Required tasks:
1. For each statement about the Nissan wire harness thread below, answer yes or no, and quote the words of the thread that decide it. (a) The deck has only one orange illumination wire. (b) In the Cavalier, the deck's illumination wire was connected to the "Grounded Dimmer" wire. (c) The reply advises relying on the wire colors of the factory harness.
2. Supply the next part of the Nissan wire harness thread below, carrying on the final reply after its last sentence.

Text section:

# Nissan Wire Harness Install Question



## CGann (Jan 23, 2003)

I'm getting ready to install an Eclipse 8051 dead head in my 03 Altima and I wanted to double check some things about the wiring. I do have a harness and I did a search on here looking up all the right wire codes. My friend ended up having his dash not working on his 98 nissan so I wanted to make sure this is right....

My deck has only 1 orange illumination wire coming out of it. Now when it was installed in my cavalier i had the "Positive Dimmer" wire on the GM harness connected to the Illumination wire on the deck. I am using a Metra harness. My question is when I connect it to my Altima do I connect the Illumination wire from the deck to the "Illumination" wire (solid orange) on the altima or the "Grounded Dimmer" Wire (Orange with a black stripe)? Is one of them not used? I would rather not fry my dash light switch or fuse if I can help. Any help would be greatly appreciated guys!!

Chris


----------



## pearsont74 (Oct 1, 2002)

DO NOT TRUST THE COLORING OF THE FACTOR HARNESS.....
Trust me...get yourself a multi-meter and test them yourself. I almost fired my head unit due to mixed up wiring.

Data entries:
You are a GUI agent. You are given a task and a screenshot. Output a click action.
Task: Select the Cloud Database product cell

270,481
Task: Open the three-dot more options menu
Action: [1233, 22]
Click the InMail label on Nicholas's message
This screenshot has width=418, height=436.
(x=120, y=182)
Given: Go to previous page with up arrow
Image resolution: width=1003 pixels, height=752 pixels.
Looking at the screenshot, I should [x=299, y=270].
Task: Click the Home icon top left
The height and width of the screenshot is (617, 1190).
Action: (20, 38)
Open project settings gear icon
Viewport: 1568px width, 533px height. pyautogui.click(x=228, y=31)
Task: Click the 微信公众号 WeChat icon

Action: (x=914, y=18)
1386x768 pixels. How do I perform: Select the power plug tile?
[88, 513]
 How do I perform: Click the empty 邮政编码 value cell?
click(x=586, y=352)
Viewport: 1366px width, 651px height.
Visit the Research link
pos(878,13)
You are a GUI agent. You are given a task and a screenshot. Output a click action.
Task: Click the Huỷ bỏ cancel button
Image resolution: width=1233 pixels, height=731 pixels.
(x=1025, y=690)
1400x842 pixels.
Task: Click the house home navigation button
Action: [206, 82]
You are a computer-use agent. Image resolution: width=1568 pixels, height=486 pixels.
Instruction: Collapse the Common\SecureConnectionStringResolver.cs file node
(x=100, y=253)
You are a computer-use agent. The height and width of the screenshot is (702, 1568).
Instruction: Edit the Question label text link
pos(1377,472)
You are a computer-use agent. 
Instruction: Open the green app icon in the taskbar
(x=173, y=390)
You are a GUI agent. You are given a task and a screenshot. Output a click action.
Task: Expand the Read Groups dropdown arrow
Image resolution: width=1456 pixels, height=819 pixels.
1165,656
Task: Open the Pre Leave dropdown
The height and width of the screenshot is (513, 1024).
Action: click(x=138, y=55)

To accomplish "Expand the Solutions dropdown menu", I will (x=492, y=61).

Responses for each task:
1.
(a) Yes: "My deck has only 1 orange illumination wire coming out of it."
(b) No: "i had the "Positive Dimmer" wire on the GM harness connected to the Illumination wire on the deck."
(c) No: "DO NOT TRUST THE COLORING OF THE FACTOR HARNESS"

2.
Good luck...(I own a 200sx and not sure it the wiring is the same)


----------



## Ajaxn26 (Feb 14, 2003)

if you buy the metra brand kit it will have all the wiring that you need and the correct color code for the car. you can also try going to their site it may have the color codes there!


----------



## CGann (Jan 23, 2003)

pearsont74 said:


> *DO NOT TRUST THE COLORING OF THE FACTOR HARNESS.....
> Trust me...get yourself a multi-meter and test them yourself. I almost fired my head unit due to mixed up wiring.
> 
> Good luck...(I own a 200sx and not sure it the wiring is the same) *


All 95up nissan's have the same harness so it could be. Do you remeber how you hooked yours up? I do have a multi-meter here I have access to so that might be a good idea.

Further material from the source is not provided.